> [Work request]: Using the data that follows, output only the lines from the line with "Click the App Store shop icon" up to and including the line with "256x213 pixels. At", exactly, leaving pictures aside.

Segment Start: Data listing

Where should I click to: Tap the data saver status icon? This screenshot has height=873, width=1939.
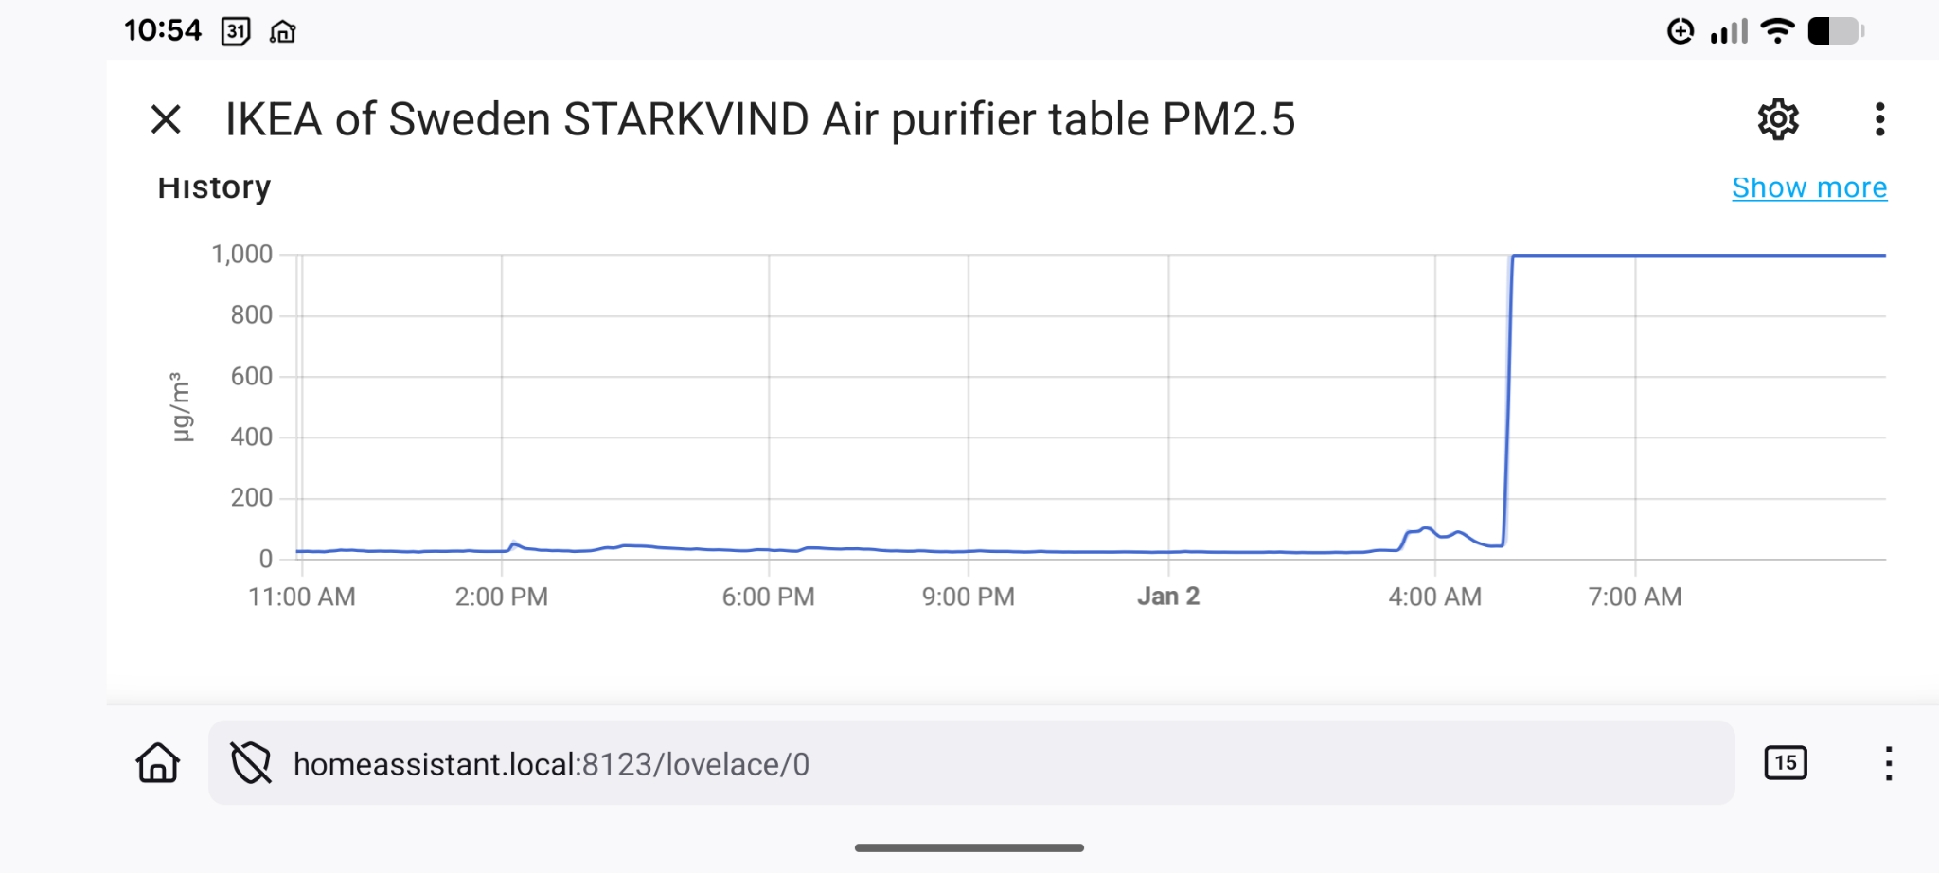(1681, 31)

Segment End: Data listing
Segment Start: Data listing

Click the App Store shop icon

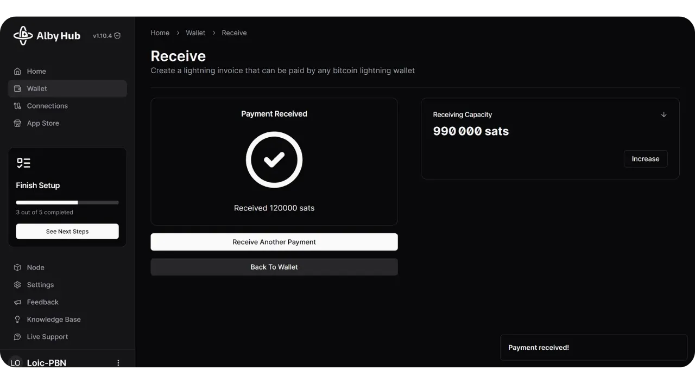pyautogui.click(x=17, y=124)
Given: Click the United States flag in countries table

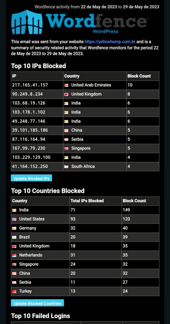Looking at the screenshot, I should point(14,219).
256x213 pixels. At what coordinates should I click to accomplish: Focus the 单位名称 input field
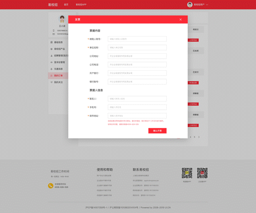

Segment End: Data listing

> [Result of this exercise]:
Click the App Store shop icon

pyautogui.click(x=17, y=124)
Given: Click the United States flag in countries table

Looking at the screenshot, I should point(14,219).
256x213 pixels. At what coordinates should I click to accomplish: Focus the 单位名称 input field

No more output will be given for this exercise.